Data provided:
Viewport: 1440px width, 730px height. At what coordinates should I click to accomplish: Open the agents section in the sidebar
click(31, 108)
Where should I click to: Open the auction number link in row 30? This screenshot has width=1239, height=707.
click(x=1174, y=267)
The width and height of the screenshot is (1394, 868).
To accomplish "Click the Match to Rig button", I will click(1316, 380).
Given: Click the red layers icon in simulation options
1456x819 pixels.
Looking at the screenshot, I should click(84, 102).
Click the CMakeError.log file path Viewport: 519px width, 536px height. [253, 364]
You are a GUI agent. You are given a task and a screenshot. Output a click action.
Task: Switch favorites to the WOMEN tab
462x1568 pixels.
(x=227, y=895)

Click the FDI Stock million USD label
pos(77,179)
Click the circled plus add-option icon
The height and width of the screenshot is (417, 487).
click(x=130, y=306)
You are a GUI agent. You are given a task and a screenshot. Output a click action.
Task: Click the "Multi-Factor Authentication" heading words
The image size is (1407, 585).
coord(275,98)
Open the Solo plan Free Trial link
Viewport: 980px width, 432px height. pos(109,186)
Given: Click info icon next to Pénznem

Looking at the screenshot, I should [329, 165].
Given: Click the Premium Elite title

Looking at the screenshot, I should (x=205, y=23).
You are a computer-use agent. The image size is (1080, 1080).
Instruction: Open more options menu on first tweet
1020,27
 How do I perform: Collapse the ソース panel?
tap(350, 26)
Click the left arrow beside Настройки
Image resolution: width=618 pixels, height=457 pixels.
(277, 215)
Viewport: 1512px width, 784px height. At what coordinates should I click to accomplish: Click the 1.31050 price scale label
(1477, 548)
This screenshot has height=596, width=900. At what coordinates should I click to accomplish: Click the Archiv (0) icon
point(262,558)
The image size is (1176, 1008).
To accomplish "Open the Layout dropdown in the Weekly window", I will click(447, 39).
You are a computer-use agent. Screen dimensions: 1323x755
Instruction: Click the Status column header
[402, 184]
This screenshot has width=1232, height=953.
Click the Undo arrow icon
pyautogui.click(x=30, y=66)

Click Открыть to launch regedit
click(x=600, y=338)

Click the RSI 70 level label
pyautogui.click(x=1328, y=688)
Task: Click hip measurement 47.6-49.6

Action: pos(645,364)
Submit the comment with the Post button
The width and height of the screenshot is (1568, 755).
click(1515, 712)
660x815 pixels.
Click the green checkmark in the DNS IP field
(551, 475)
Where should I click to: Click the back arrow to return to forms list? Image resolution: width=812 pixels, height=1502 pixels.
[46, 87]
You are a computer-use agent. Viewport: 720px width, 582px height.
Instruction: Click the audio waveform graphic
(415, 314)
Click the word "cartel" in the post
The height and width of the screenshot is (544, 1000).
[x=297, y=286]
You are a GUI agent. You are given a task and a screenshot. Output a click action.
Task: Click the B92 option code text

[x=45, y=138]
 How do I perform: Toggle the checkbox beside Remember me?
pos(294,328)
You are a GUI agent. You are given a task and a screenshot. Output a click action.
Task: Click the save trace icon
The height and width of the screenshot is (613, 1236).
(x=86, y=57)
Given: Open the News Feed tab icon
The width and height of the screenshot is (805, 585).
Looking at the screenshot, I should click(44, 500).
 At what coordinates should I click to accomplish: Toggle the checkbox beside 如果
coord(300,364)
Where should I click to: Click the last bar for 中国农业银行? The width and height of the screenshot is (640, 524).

The task: State how many lines of the data contain the word "will". Nothing besides the number belongs in the reply.

Final answer: 2